## DOCUMENT SECTION:
— Begin —
Ni Ni (, born 8 August 1988) is a Chinese actress best known for portraying Yu Mo in the 2011 film The Flowers of War, directed by Zhang Yimou; and Ling Xi in the 2019 television series Love and Destiny. She is considered to be one of the “New Four Dan Actresses” by Southern Metropolis Daily.

Early life
Ni was born on 8 March 1988 in Nanjing, Jiangsu, China. She graduated from the Communication University of China, Nanjing, majoring in television broadcasting and hosting.

Career
Ni made her debut in Zhang Yimou's war film The Flowers of War, playing the lead female character "Yu Mo". She received acclaim for her performance in the film and rose to fame.

In 2012 and 2013, Li starred in the mystery film Redemption alongside Liu Ye, romance film Love Will Tear Us Apart and road-trip drama film Up in the Wind.
— End —
## OBJECTIVE:
Print, word for word, the part of the Ni Ni biography between "Ni Ni (, born" and "in the Wind.", inclusive.

## SUPPLIED MATERIAL:
— Begin —
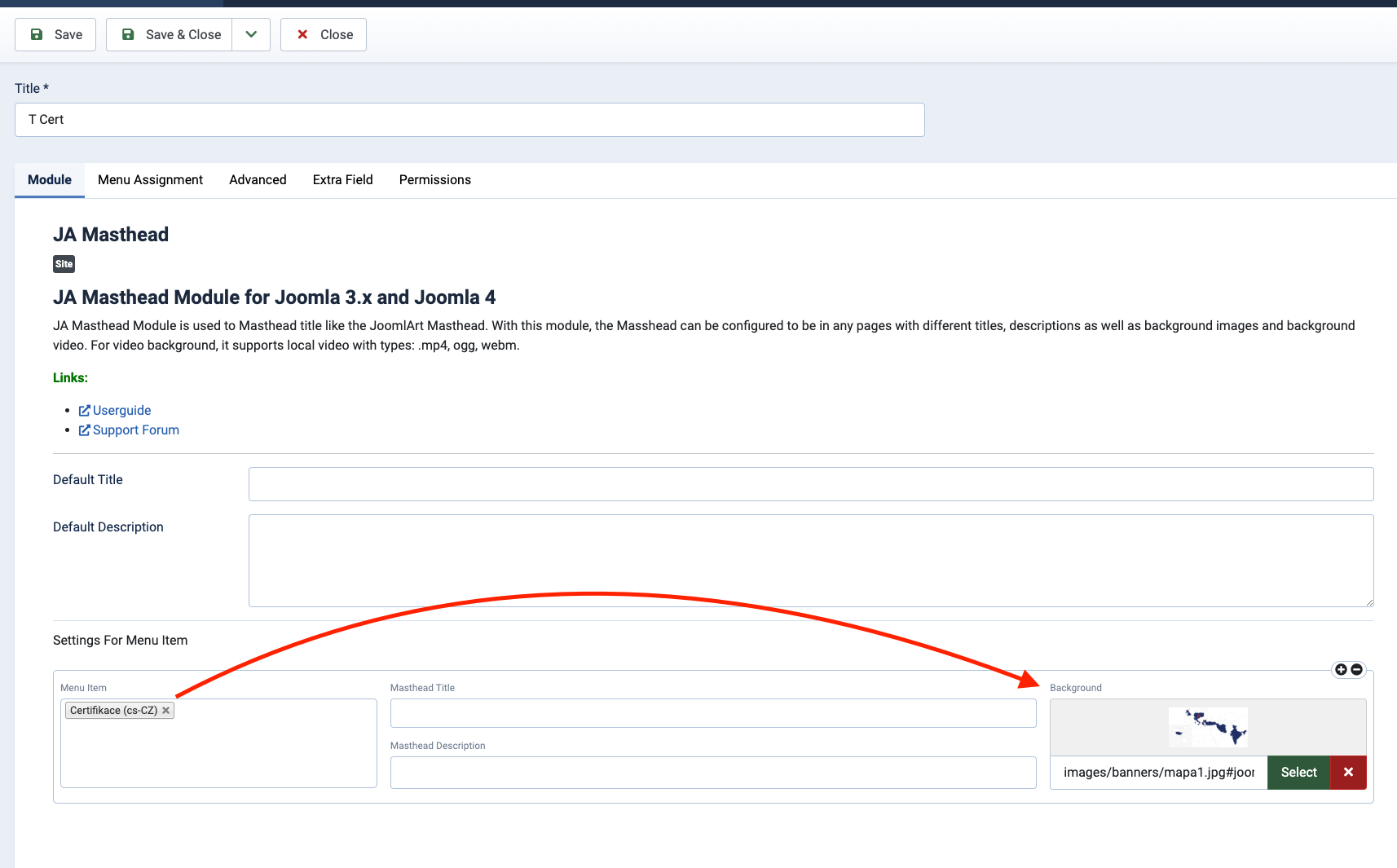Click the Masthead Title input
The width and height of the screenshot is (1397, 868).
(x=712, y=713)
— End —
## RESULT OF THIS TASK:
Ni Ni (, born 8 August 1988) is a Chinese actress best known for portraying Yu Mo in the 2011 film The Flowers of War, directed by Zhang Yimou; and Ling Xi in the 2019 television series Love and Destiny. She is considered to be one of the “New Four Dan Actresses” by Southern Metropolis Daily.

Early life
Ni was born on 8 March 1988 in Nanjing, Jiangsu, China. She graduated from the Communication University of China, Nanjing, majoring in television broadcasting and hosting.

Career
Ni made her debut in Zhang Yimou's war film The Flowers of War, playing the lead female character "Yu Mo". She received acclaim for her performance in the film and rose to fame.

In 2012 and 2013, Li starred in the mystery film Redemption alongside Liu Ye, romance film Love Will Tear Us Apart and road-trip drama film Up in the Wind.